PROBLEM DESCRIPTION. Repeat word for word the part of the rows that opens with the line containing "The width and height of the screenshot is (953, 536)." and closes with the line containing "Action: [x=318, y=83]", including both of those lines.

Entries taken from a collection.
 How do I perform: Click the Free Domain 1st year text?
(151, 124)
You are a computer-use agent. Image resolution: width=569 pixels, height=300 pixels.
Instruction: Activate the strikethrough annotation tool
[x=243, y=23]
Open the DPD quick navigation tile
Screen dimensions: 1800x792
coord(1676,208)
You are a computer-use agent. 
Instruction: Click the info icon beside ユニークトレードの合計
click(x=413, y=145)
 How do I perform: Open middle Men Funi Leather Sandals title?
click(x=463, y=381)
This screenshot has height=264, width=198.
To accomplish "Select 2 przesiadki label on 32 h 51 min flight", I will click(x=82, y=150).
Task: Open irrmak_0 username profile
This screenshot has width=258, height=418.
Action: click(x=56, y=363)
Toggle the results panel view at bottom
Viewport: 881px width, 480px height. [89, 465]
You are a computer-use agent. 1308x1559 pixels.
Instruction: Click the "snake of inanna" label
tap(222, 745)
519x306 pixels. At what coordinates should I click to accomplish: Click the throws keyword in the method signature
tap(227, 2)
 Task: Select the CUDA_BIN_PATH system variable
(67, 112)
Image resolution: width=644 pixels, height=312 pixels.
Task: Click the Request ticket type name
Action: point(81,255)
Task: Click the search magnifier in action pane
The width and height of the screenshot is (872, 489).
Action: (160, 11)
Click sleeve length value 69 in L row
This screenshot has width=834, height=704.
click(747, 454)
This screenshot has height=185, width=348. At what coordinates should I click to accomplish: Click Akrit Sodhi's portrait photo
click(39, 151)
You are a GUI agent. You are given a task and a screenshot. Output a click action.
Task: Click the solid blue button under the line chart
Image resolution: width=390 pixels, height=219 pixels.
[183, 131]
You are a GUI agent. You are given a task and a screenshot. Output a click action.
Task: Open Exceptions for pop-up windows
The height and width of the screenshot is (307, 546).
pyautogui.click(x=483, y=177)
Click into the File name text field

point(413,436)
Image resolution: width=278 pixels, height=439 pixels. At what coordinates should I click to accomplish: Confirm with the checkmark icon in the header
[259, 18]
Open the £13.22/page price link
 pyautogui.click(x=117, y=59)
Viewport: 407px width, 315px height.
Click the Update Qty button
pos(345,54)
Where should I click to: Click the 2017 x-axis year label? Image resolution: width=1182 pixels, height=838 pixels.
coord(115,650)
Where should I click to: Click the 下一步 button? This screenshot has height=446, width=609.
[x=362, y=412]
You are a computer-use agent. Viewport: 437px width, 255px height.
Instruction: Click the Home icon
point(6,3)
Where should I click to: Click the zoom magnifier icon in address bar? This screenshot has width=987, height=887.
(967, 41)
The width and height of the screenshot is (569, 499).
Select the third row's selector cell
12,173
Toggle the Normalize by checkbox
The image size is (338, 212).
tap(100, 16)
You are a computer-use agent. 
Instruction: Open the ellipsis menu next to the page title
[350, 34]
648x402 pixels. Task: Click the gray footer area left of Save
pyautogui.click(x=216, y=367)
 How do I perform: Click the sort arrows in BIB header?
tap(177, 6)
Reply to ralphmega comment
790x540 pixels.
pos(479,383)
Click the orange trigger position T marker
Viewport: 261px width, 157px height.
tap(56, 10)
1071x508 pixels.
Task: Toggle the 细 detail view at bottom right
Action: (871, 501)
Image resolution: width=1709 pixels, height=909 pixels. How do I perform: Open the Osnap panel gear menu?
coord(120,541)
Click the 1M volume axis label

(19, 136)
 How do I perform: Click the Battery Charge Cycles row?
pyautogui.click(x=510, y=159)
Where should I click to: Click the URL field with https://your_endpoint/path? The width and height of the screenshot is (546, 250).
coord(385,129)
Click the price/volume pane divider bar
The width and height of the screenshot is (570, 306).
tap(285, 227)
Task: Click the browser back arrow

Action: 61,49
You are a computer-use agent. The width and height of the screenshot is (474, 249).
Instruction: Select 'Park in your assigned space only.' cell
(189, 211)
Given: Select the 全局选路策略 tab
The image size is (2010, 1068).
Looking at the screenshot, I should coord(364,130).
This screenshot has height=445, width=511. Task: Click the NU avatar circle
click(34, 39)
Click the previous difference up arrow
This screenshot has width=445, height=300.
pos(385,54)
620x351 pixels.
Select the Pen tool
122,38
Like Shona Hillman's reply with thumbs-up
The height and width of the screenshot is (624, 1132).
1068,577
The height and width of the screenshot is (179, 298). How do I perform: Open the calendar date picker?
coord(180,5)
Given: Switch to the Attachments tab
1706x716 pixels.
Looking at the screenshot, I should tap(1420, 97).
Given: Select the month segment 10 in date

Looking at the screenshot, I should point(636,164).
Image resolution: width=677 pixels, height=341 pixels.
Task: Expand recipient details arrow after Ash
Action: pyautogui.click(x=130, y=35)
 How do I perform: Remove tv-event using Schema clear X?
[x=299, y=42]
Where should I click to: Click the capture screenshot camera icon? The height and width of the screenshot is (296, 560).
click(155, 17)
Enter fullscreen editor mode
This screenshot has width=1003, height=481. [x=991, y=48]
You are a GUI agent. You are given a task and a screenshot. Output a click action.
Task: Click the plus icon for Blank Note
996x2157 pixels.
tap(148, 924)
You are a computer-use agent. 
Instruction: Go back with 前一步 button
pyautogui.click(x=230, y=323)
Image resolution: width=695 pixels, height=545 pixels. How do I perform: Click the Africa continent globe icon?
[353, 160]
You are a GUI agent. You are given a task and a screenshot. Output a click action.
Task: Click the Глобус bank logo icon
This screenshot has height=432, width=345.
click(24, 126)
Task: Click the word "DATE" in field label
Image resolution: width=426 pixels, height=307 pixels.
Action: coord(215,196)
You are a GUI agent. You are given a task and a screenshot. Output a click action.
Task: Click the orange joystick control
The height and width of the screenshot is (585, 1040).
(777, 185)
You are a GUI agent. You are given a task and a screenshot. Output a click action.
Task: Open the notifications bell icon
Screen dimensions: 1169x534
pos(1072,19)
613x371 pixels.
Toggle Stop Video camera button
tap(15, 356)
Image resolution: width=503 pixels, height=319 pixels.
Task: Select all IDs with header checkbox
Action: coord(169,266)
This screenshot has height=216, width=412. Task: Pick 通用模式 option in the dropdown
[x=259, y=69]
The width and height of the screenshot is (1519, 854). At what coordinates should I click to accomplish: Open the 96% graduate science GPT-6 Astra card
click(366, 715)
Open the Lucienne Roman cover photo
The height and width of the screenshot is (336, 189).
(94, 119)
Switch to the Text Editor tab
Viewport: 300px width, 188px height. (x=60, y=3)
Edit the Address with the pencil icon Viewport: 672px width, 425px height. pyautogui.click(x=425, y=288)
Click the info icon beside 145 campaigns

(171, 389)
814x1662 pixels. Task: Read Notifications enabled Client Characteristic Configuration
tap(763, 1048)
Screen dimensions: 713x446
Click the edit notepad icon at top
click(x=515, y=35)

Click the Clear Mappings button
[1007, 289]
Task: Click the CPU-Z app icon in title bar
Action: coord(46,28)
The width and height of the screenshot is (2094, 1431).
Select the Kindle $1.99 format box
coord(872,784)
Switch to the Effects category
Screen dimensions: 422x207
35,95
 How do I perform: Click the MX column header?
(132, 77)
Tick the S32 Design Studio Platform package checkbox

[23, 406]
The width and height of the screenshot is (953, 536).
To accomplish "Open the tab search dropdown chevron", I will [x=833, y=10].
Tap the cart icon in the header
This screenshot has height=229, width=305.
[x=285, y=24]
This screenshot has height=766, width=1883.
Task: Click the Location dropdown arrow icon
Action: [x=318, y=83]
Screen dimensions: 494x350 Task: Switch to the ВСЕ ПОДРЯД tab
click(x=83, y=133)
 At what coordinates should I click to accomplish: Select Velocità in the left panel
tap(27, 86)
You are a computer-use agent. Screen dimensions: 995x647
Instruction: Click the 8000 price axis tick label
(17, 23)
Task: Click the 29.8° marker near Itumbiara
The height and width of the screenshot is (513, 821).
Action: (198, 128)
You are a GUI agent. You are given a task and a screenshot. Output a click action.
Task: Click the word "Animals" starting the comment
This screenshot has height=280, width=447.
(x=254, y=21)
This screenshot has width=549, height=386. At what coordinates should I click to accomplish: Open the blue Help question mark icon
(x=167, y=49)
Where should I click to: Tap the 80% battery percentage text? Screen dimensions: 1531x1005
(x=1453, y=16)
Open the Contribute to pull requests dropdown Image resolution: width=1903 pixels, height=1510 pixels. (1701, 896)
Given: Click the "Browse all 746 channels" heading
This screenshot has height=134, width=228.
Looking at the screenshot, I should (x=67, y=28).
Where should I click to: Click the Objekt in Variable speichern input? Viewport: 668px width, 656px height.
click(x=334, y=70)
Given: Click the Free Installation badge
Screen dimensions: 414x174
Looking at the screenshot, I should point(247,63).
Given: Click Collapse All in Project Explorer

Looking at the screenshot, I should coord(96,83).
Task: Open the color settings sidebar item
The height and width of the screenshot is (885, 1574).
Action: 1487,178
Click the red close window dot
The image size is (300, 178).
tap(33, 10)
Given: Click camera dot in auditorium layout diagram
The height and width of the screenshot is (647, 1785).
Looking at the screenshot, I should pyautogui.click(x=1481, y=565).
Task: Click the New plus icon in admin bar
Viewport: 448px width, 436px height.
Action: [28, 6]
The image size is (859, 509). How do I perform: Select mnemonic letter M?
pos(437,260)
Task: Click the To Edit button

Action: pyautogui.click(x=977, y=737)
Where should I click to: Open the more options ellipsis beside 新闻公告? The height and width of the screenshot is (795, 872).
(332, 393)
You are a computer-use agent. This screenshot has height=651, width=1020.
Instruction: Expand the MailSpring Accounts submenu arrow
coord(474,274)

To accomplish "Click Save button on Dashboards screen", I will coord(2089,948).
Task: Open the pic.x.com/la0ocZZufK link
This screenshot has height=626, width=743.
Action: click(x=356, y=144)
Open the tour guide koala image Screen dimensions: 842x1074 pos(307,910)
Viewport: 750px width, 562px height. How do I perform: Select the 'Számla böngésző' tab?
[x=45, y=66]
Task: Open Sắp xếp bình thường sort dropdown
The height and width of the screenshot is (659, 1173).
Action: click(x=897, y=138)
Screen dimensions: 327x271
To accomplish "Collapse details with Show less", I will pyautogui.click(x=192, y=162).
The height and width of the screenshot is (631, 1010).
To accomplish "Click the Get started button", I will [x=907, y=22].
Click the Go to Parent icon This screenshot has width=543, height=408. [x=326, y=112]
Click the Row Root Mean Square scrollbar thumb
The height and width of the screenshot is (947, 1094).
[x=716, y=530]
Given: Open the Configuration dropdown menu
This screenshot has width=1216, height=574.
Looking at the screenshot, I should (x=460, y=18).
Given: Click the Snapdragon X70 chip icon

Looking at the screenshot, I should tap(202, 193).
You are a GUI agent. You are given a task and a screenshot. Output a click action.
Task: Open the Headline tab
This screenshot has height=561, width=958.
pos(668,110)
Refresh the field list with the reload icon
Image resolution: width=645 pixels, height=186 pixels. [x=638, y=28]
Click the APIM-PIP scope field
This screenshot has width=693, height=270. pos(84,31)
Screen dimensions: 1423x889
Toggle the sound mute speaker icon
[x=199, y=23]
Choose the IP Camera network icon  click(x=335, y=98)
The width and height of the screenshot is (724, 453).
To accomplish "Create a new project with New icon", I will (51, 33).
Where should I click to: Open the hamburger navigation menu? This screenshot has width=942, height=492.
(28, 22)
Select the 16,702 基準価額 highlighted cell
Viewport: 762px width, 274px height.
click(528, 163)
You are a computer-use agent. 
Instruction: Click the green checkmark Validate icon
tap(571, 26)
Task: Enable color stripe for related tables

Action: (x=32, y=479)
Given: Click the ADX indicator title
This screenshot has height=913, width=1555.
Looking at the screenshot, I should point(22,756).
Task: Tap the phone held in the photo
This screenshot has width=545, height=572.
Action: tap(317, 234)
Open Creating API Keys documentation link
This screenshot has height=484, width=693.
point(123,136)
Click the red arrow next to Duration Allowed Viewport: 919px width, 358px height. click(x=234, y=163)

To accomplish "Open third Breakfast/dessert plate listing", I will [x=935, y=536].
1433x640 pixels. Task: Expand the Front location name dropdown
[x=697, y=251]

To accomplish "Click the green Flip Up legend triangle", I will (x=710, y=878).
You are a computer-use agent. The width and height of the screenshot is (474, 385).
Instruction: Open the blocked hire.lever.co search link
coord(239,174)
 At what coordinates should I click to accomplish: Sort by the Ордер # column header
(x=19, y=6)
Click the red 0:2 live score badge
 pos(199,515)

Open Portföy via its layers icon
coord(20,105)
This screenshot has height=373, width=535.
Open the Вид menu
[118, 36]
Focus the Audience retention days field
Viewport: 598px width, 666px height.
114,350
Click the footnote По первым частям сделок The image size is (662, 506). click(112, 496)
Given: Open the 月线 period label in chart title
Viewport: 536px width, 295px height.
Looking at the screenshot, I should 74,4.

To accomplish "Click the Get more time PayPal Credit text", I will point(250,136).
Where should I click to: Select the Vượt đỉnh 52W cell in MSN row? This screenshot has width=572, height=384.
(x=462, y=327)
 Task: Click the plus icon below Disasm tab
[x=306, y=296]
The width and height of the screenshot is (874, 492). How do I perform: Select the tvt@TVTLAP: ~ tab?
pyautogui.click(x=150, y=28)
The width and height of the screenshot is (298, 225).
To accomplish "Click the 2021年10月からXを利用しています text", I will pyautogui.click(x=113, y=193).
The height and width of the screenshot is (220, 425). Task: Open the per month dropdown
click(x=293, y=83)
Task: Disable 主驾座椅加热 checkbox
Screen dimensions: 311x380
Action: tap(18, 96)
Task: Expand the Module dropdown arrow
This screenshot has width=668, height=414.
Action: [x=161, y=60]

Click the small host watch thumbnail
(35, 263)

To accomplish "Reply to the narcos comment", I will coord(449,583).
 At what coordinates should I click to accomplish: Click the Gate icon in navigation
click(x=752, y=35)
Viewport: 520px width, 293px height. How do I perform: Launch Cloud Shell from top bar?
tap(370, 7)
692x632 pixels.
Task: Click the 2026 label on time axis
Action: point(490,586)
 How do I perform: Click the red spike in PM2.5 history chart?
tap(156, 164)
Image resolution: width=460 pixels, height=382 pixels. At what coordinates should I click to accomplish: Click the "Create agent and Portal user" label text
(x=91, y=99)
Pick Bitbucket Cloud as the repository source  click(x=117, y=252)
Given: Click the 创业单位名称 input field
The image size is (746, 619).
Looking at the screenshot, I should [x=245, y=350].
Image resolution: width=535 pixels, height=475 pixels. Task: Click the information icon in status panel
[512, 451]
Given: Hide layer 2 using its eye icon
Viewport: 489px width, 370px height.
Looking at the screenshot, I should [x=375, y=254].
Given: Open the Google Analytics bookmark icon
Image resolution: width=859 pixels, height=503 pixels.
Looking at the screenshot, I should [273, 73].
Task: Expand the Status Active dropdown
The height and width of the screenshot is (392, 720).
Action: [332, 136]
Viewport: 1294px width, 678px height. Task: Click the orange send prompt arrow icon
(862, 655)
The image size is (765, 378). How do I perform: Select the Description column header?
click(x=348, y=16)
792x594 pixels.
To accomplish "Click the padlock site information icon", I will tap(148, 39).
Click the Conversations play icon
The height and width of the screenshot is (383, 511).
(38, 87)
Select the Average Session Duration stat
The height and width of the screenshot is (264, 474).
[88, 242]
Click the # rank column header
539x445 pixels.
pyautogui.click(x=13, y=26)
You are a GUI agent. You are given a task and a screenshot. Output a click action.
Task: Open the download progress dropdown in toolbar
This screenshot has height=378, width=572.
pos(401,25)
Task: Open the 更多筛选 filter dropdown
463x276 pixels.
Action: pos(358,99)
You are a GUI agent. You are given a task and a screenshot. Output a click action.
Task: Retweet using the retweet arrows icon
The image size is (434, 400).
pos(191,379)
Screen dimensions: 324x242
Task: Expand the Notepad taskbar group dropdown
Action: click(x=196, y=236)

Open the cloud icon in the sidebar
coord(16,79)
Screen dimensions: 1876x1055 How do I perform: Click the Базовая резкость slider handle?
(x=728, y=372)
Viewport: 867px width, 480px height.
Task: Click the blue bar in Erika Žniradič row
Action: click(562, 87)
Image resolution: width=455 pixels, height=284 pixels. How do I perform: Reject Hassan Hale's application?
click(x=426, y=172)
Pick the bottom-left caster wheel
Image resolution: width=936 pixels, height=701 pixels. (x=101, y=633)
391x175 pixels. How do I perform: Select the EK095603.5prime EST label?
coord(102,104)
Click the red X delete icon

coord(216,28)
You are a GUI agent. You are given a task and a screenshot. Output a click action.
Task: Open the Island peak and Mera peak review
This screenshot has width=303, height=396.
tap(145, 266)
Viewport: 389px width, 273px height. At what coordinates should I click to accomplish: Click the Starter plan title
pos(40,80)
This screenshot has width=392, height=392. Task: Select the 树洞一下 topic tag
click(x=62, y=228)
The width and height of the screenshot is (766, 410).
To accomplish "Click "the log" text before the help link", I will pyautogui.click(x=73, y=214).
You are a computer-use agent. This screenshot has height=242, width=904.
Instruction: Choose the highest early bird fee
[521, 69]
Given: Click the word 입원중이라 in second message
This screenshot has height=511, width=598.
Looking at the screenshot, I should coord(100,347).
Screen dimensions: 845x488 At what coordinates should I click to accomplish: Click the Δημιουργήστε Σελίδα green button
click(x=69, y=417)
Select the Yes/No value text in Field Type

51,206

REPLY TO THE TASK.
The width and height of the screenshot is (953, 536).
To accomplish "Open the tab search dropdown chevron", I will [x=833, y=10].
Tap the cart icon in the header
This screenshot has height=229, width=305.
[x=285, y=24]
This screenshot has height=766, width=1883.
Task: Click the Location dropdown arrow icon
Action: [x=318, y=83]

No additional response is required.